When I was a kid, these compulsions would emerge as poems that I’d leave on my parents bed at night. Then later on, the usual angst-filled prose that filled my journals, the occasional love poem dedicated to the heart-throb of the moment. The poetry eventually tapered off. And then came the political and social commentaries – essays and op-ed pieces that I still submit to my local papers and even a few radio commentaries that got aired on our local public radio station. I don’t think it had anything to do with a muse, per se, but these pieces all HAD to be written. When one of these pieces was bubbling up inside of me, I swear, I could go without food, water or sex longer than I could go without writing. Often I’d sit down to write – not even sure what it was I was going to say until the thing I NEEDED to say emerged, perfectly formed on the page.

And then there was the book. People ask why it took so long to write the book. And the real question is, why oh why, against all odds, did I keep at it for as long as I did and not just throw in the towel? And the answer is, I HAD to write this book. It would not let me go. I don’t know … is that a muse?

So now, as I consider my career after THE BOOK I HAD TO WRITE, I wonder what happens next? Oh, there are books brewing – four or five of them in various stages (and yes, if my agent is reading this, the proposal for Book 2 is first among them). But this is an unfamiliar feeling for me: writing without that urgency of something that I just have to write.

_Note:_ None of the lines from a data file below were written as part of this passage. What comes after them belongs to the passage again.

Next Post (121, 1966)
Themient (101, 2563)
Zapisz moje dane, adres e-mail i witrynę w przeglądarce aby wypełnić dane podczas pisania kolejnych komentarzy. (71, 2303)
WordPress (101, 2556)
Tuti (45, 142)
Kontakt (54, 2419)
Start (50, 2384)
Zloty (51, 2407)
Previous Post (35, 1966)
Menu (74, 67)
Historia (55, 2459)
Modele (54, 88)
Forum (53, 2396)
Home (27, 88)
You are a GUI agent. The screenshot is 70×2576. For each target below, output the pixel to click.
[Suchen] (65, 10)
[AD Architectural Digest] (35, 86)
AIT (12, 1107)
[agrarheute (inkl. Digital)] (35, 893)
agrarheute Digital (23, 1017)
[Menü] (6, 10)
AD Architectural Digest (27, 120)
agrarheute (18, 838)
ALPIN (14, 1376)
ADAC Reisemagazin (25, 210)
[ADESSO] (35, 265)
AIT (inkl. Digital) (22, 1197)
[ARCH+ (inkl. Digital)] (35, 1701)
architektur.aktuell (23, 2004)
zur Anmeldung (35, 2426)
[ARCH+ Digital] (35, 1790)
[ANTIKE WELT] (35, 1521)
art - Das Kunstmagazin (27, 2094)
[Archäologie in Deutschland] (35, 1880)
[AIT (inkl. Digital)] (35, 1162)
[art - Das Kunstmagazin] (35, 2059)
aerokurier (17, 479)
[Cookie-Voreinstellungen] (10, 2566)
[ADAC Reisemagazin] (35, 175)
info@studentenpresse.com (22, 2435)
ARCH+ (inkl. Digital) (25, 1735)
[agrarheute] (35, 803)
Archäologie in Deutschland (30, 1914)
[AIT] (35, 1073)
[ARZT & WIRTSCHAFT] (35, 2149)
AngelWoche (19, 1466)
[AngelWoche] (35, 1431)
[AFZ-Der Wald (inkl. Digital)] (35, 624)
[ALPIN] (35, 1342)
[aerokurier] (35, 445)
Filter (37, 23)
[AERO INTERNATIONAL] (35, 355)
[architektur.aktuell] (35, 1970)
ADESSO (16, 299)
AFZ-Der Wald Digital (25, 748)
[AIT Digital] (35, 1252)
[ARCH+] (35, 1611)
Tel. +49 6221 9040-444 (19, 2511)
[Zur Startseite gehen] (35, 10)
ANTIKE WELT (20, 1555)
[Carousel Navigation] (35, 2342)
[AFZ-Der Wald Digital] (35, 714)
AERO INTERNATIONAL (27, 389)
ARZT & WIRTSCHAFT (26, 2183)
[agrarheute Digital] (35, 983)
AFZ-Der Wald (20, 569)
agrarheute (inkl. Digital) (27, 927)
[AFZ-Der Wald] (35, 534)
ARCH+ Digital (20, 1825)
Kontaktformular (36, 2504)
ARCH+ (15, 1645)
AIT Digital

Unless of course, you consider the bills, the kids’ college tuitions and the like. I don’t know. That can be my muse?

Gotta get to work now.
~Deb Eve

4 Replies to “What’s A Muse? by Deb Eve”

  1. It’s funny–I think we’re all a bit skeptical about “the muse.” I guess we’ve learned the hard way that waiting for inspiration to tap you on the shoulder means your book doesn’t get done by the deadline…

  2. I know that “gotta write this” feeling, Eve, and it has been tempered of late, for me. I don’t think the urgency is gone so much as that fire is cooled off by knowing how much work is ahead, in revision, fine-tuning. As a teen-ager, I’d tear off for the typewriter and pound away, certain that what I had was instantly brilliant. Now, I still get great ideas, but I’m well aware of all the ways those ideas can go awry!

  3. I think you’ve got a muse hidden somewhere inside you, Eve. Otherwise, you wouldn’t have written such an insightful book. Now get to work on Book 2!